The 5k course was easy enough to follow: out across a field, down a road, around a lake to the turnaround, then back.  Taking up the tail end made it even easier to navigate: in the hour before sunrise we only had to follow the twinkle of bobbing headlamps.

The three of us marched along over the snowy landscape, with the baby sleeping snuggly.  About 2/3 of the way to the turn around, it started getting lighter and we began crossing paths with the actual runners on their way back.  Every runner we passed appeared to be struggling with the resistance the snow was providing.

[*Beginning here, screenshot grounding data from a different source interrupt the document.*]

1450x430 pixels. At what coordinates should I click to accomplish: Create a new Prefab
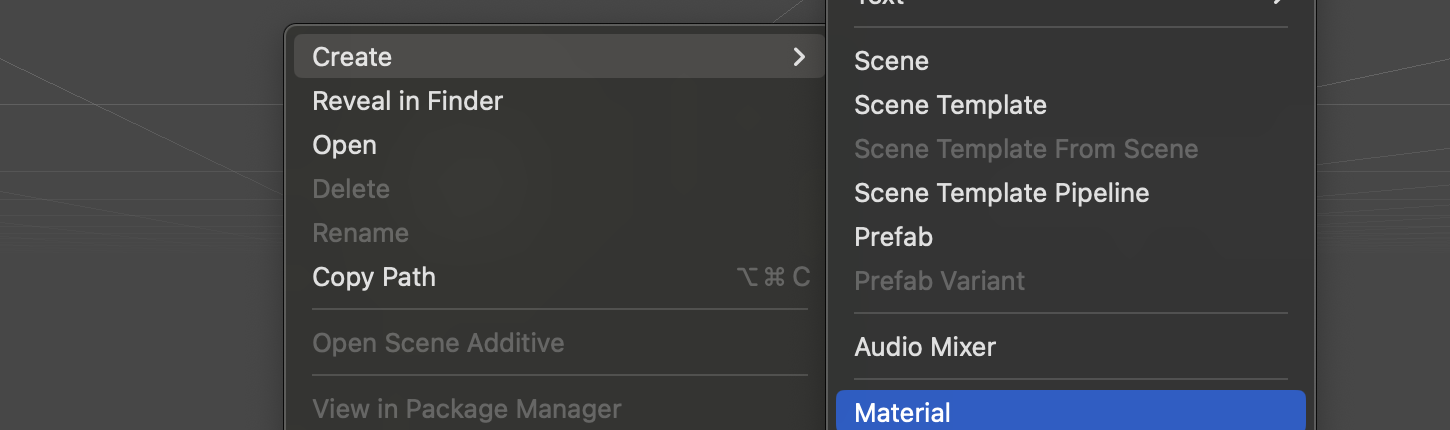coord(893,237)
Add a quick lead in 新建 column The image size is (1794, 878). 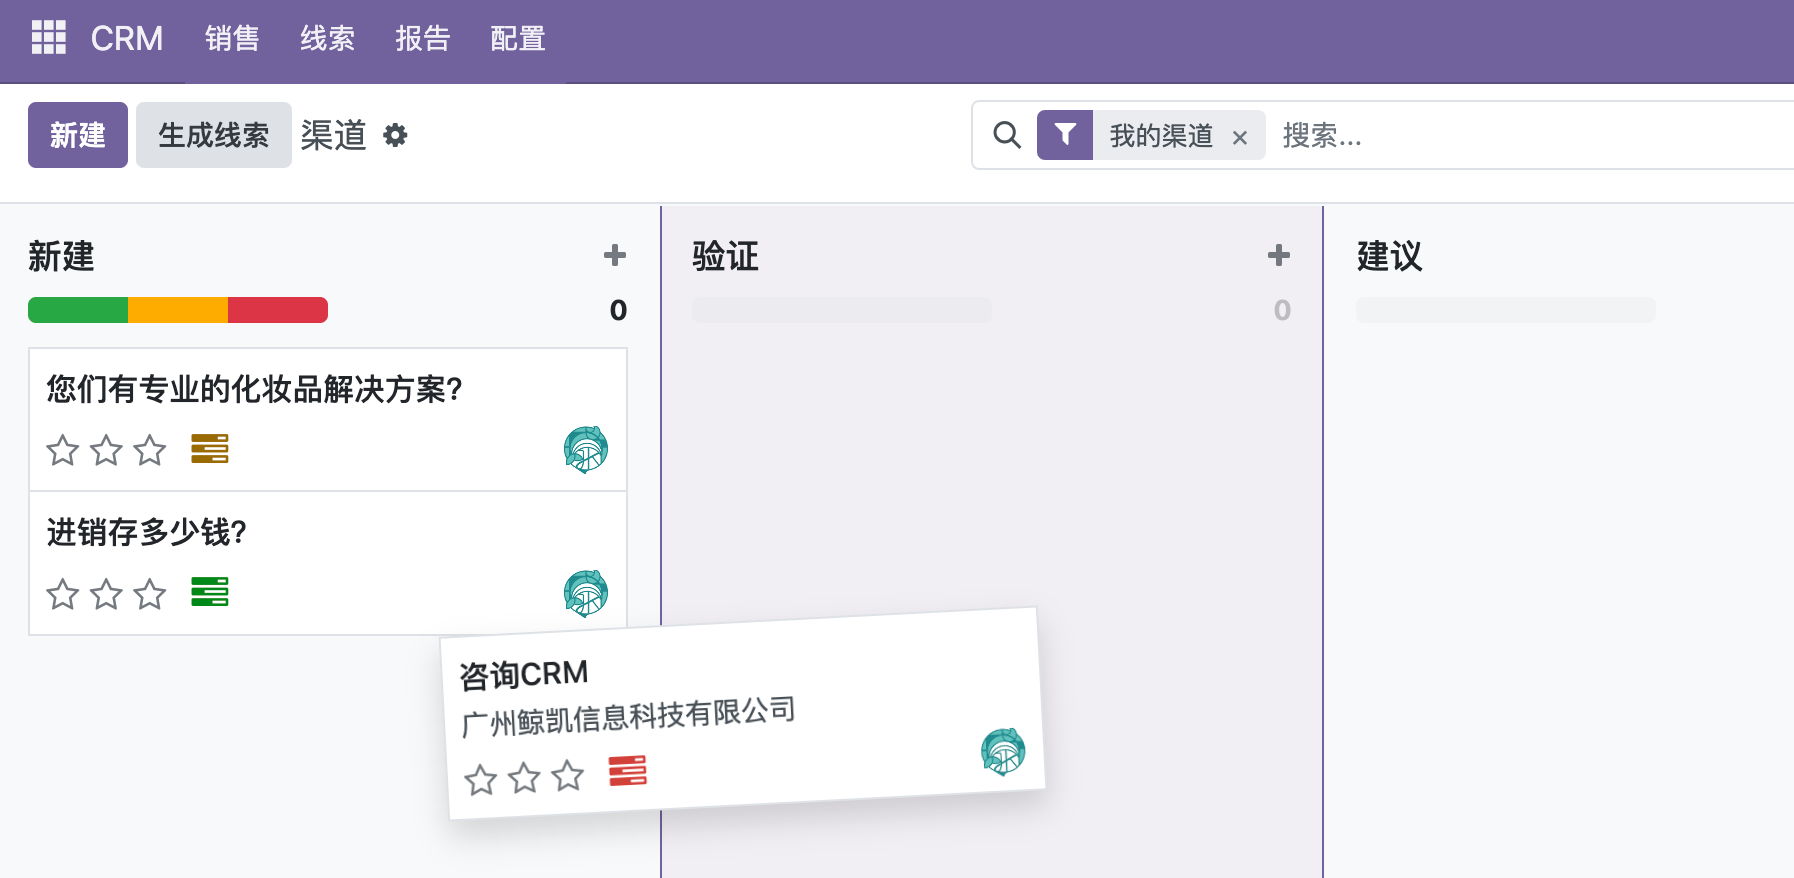(615, 256)
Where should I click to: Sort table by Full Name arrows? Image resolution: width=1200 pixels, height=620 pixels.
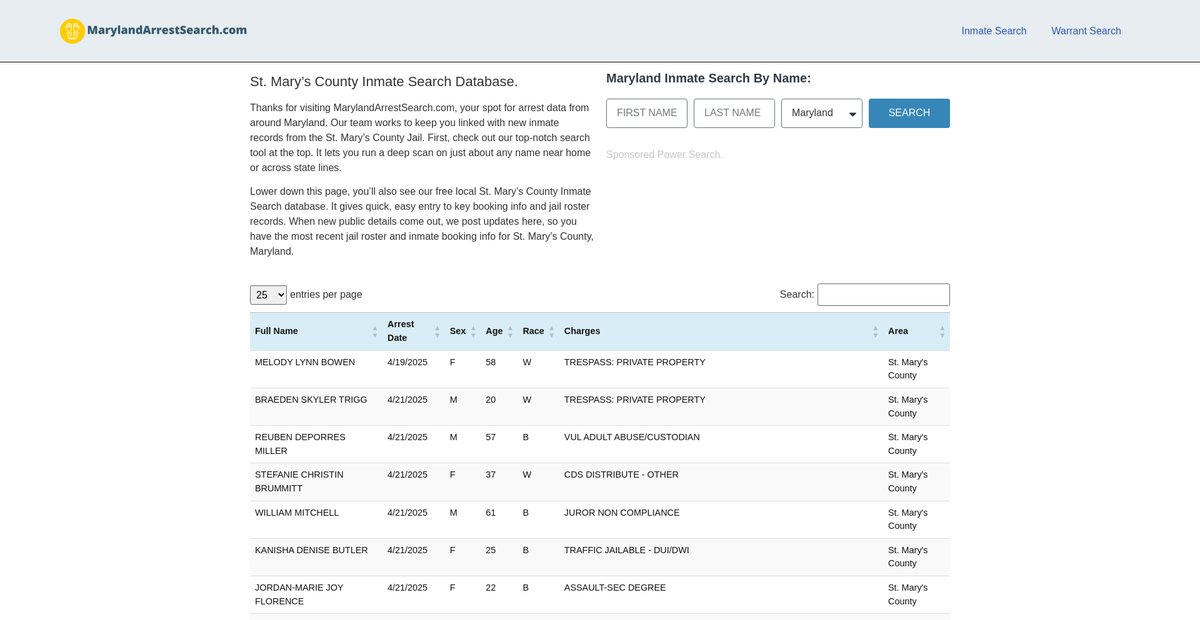375,331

Only one runner was in snowshoes, but that seemed like the smartest idea of all.  I really wished I had been in mine.  A few runners looked downright annoyed, and I had a hard time imagining signing up for 26.2 or even 13.1 miles of that abuse, though I may feel differently next year.

After passing the lake, which was indiscernible from a snowy meadow, we made a right to the turn around, which was a woman in a red jacket.  At the halfway point, John, who had been trying to maintain some dignity by at least hiking quickly, gave in to our casual plodding pace.  He even pulled out his e-cig, which is quite the epic sight during a 5k.

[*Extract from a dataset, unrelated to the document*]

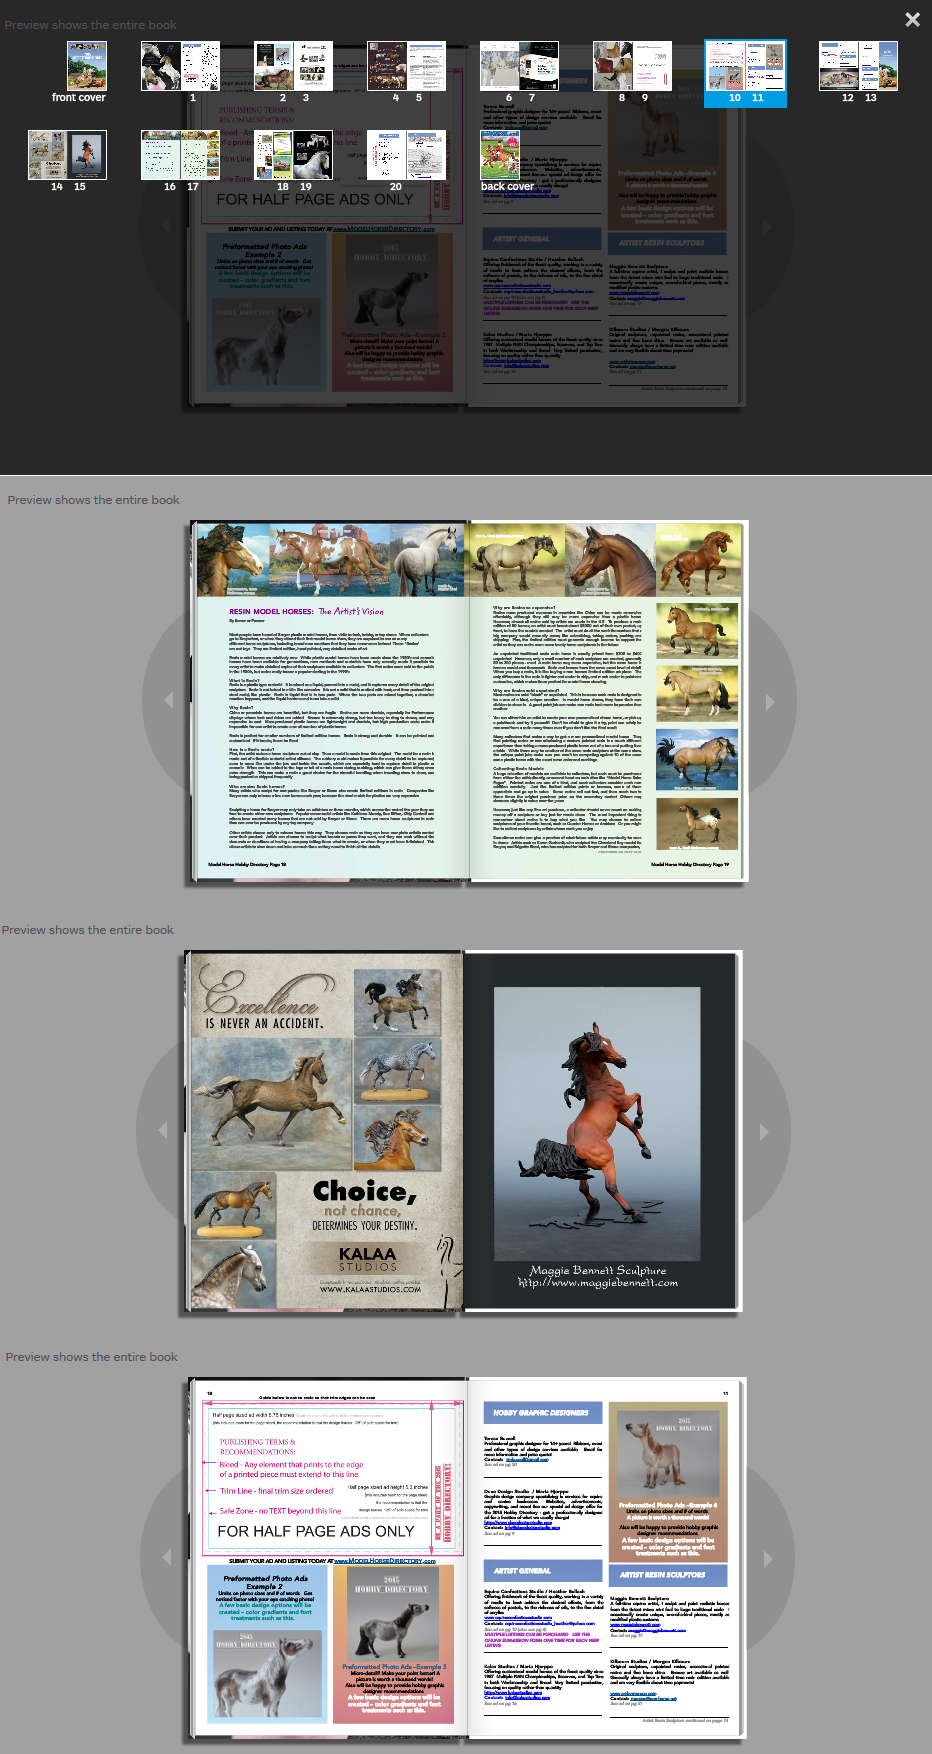Click the maggiebennett.com URL on sculpture page
This screenshot has width=932, height=1754.
tap(598, 1283)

As the sun rose, we were able to take in our surroundings, which was nothing short of absolute serenity.  We trudged on, and the community center came into view.  During our final approach to the finish, cheering and shouting began, and we were surprised by  the little crowd that was waiting to usher us in, even though we had easily taken twice as long as the next runner before us.

Inside we were greeted with hot soup and the relief of no more slogging through the snow.  We stayed until 11, two hours after the gun, and no half marathoners had returned.  When the results posted two days later, I saw 2:20 (men’s) and 2:46 (women’s) were the 13.1 winning times, and the first marathoner came in at 4:36 (5:37 for women).  Winter events are certainly a different kind of racing in Alaska.

This run did turn out to be a meaningful way to celebrate the winter solstice.  Though we still have plenty of winter to go, potentially until May, the days are indeed getting longer, albeit quite slowly.  Because the idea of the longer races holds very little appeal at the present moment, I’m thinking the 5k would make an amazing family tradition.  Every year will present something new and unexpected: wildly different conditions to plan for and navigate through, as well as adapting to the changing and developing abilities of my two little boys.  It will take years, and plenty of practice, but we may even reach a point as a family that this 3.1 mile, first-day-of-winter race is, in fact, a run.